Präsenzmelder potentialfrei
Präsenzmelder mit potentialfreiem Kontakt
Präsenzmelder erfassen Anwesenheit im Raum und schalten je nach Modell Licht oder weitere elektrische Verbraucher. Bei Ausführungen mit potentialfreiem Kontakt ist der Schaltkontakt galvanisch getrennt und damit flexibel für unterschiedliche Steuerungsaufgaben nutzbar.
Was die Eigenschaft bedeutet
Ein Präsenzmelder erkennt über Sensorik Bewegungen und Anwesenheit im Erfassungsbereich, häufig mit 360°-Abdeckung für die Deckenmontage. Typisch sind einstellbare Parameter wie Ansprechhelligkeit und Nachlaufzeit.

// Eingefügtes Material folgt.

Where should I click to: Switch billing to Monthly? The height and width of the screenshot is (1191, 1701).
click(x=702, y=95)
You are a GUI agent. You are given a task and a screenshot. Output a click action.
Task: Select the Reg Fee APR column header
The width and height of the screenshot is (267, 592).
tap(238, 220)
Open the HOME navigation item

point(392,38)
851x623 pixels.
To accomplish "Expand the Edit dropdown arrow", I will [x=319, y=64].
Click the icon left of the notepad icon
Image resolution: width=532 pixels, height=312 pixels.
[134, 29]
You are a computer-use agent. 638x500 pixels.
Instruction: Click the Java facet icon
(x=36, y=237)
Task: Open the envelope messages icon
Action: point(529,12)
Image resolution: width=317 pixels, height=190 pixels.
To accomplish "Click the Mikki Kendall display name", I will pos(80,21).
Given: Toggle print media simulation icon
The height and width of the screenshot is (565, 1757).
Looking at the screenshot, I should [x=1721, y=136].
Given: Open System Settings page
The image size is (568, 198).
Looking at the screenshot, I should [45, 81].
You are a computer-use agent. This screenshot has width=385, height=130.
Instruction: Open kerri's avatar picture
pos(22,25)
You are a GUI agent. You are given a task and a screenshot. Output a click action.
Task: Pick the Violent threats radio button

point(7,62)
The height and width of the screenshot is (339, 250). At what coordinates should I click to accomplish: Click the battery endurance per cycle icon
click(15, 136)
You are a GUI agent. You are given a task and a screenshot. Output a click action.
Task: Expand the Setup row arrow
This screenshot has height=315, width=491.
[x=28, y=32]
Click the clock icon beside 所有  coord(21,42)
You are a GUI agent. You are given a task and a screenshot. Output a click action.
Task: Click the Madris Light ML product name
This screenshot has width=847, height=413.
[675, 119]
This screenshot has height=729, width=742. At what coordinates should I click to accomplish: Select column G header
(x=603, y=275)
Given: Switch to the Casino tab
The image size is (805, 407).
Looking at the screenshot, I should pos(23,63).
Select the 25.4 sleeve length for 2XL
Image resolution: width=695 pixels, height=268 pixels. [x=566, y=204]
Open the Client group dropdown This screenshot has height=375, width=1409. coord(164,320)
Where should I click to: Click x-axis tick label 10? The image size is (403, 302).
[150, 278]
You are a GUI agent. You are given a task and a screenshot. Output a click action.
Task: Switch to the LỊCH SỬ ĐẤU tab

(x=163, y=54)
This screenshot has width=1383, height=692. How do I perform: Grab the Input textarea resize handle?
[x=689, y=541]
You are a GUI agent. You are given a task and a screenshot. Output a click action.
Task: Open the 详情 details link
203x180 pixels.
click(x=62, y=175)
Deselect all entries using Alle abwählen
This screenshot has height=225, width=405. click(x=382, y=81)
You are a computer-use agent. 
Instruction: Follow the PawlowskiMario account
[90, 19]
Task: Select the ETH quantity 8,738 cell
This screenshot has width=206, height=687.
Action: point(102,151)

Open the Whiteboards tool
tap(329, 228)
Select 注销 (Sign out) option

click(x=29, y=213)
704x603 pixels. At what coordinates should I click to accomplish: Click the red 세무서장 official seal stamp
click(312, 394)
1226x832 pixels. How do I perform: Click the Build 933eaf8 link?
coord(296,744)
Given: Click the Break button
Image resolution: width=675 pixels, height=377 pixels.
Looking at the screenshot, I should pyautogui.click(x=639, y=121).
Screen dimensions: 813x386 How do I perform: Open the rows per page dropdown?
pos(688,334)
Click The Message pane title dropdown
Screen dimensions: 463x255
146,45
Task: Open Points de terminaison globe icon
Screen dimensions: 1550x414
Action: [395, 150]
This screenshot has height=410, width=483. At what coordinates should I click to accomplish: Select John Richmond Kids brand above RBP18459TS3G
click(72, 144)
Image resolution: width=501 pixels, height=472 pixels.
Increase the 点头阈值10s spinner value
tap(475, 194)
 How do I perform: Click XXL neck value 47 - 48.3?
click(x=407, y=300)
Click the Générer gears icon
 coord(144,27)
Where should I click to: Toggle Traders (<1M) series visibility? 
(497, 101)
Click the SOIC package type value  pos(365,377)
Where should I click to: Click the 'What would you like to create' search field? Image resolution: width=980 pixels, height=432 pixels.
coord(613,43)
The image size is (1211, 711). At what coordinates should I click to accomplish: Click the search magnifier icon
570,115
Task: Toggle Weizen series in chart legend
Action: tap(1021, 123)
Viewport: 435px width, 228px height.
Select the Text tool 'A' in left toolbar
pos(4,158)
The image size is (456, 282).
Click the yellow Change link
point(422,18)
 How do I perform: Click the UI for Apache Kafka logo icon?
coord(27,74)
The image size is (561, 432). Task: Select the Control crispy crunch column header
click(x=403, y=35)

Der potentialfreie Kontakt gibt selbst keine feste geschaltete Spannung vor. Stattdessen arbeitet er als unabhängiger Schaltkontakt und kann in passende Steuerungen eingebunden werden, etwa für Licht oder – je nach Modell – getrennte Anwendungen wie HLK.
Ihr Nutzen im Alltag
Für Sie bedeutet das mehr Flexibilität bei der Installation. Potentialfreie Präsenzmelder lassen sich gezielt in vorhandene Schalt- und Automationskonzepte integrieren und sind interessant, wenn nicht nur ein einfacher 230-V-Schaltausgang gefragt ist.
Zusätzlich profitieren Sie von automatischer, bedarfsgerechter Schaltung und einer Lösung, die sich oft manuell per Taster ergänzen oder über Einstellungen an den Raum anpassen lässt.
Typische Einsatzbereiche
Solche Präsenzmelder werden häufig in Büros, Fluren, Korridoren, Schulen, öffentlichen Gebäuden oder anderen Innenbereichen eingesetzt. Je nach Ausführung sind auch größere Flächen oder schmale Gangbereiche geeignet.
Kaufberatung
- Auf potentialfreien Kontakt und Anzahl der Kanäle achten.
- Erfassungsbereich, Reichweite und Montageart passend zum Raum wählen.
- Einstellmöglichkeiten für Luxwert und Nachlaufzeit prüfen.
- Bei speziellen Anwendungen auf Korridor-, Feuchtraum- oder Mehrkanal-Ausführung achten.